Jakarta, riauoke.com– Aktivis disabilitas sekaligus Staf Khusus Presiden Republik Indonesia bidang sosial periode 2019–2024, Angkie Yudistia, menyambut baik Workshop Shoecare Inklusif yang digagas sembilan mahasiswa Program Studi Magister Komunikasi Korporat Universitas Paramadina. “Saya sangat senang dengan adanya program yang menyasar penyandang disabilitas yang dilakukan oleh mahasiswa Universitas Paramadina. Saya turut menyemangati anak-anak untuk terus mengembangkan kemampuan dan kemandirian mereka melalui keterampilan shoecare yang diajarkan hari ini,†ujarnya.
Workshop satu hari ini diselenggarakan pada Sabtu, 24 Mei 2025, di SLB Negeri 01 Jakarta dan diikuti 15 peserta penyandang disabilitas usia produktif (18–25 tahun) untuk memperoleh keterampilan merawat dan membersihkan sepatu sebagai fondasi usaha mandiri. Kegiatan ini lahir dari mata kuliah "Komunikasi Korporate dan Pemberdayaan Sosial" yang diampu oleh Dr. Rini Sudarmanti, di mana mahasiswa diminta merancang program pemberdayaan berkelanjutan berbasis komunikasi.

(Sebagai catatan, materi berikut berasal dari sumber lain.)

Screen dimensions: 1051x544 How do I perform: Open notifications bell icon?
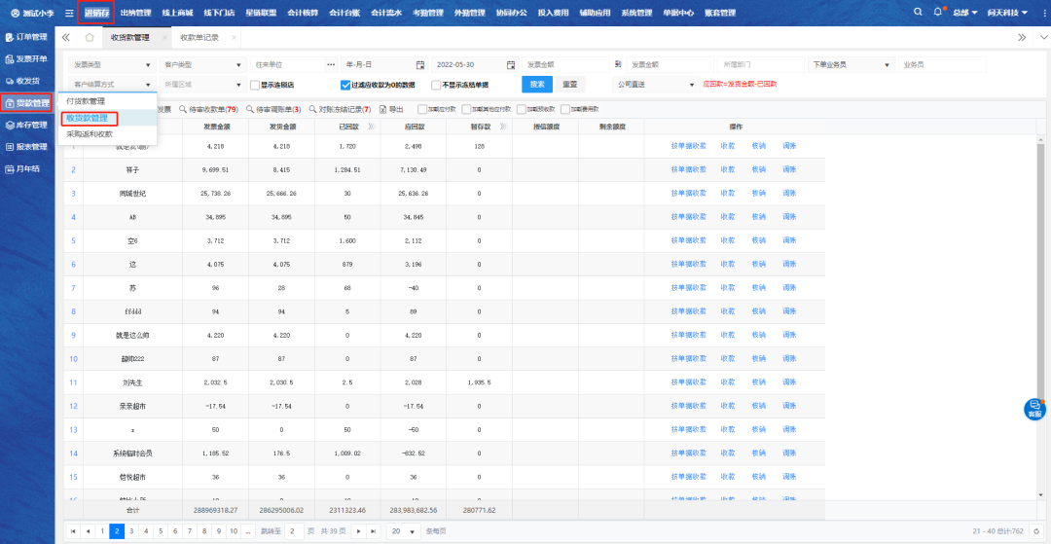tap(937, 13)
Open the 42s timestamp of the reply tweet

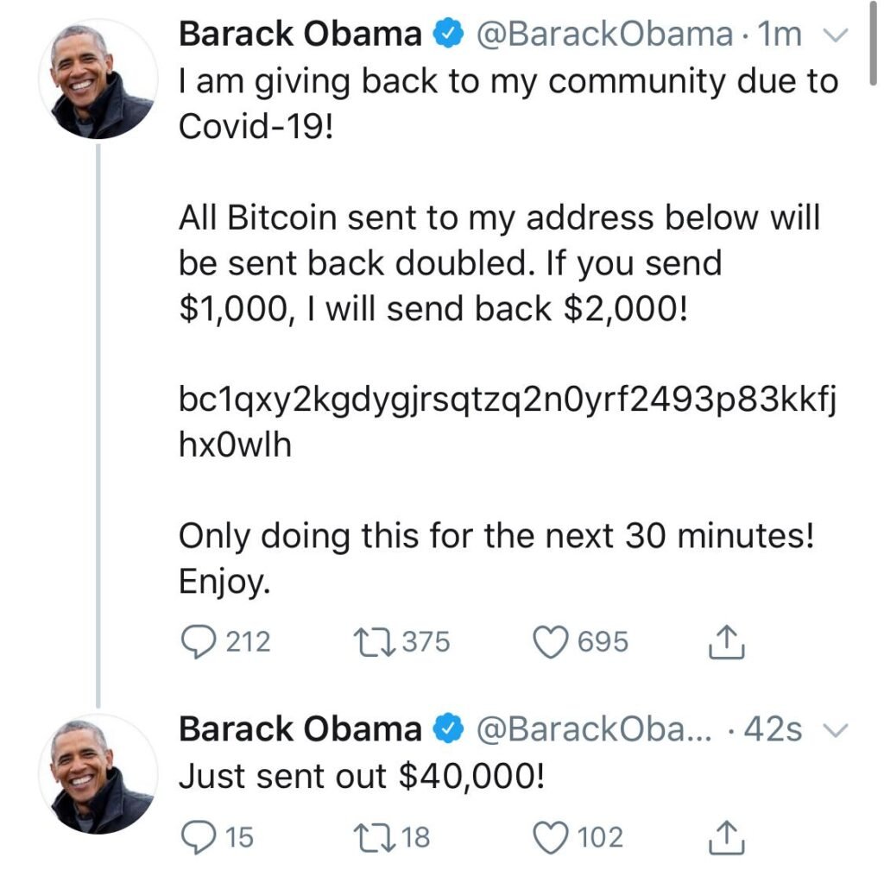(773, 730)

Workshop lahir dari kepedulian atas fakta bahwa penyandang disabilitas berhak atas pendidikan, pekerjaan, dan kehidupan layak sebagaimana diamanatkan UU No. 8 Tahun 2016. Namun, akses pelatihan yang terbatas, minimnya peluang kerja, dan stigma sosial masih menghambat. Dari 22,97 juta penyandang disabilitas di Indonesia (BPS 2022), hanya 45% yang masuk angkatan kerja—lebih rendah dibanding partisipasi umum sebesar 69%. International Labour Organization (ILO) menegaskan pentingnya pelatihan vokasional inklusif dan kesempatan kerja setara untuk mewujudkan ekonomi yang lebih adil.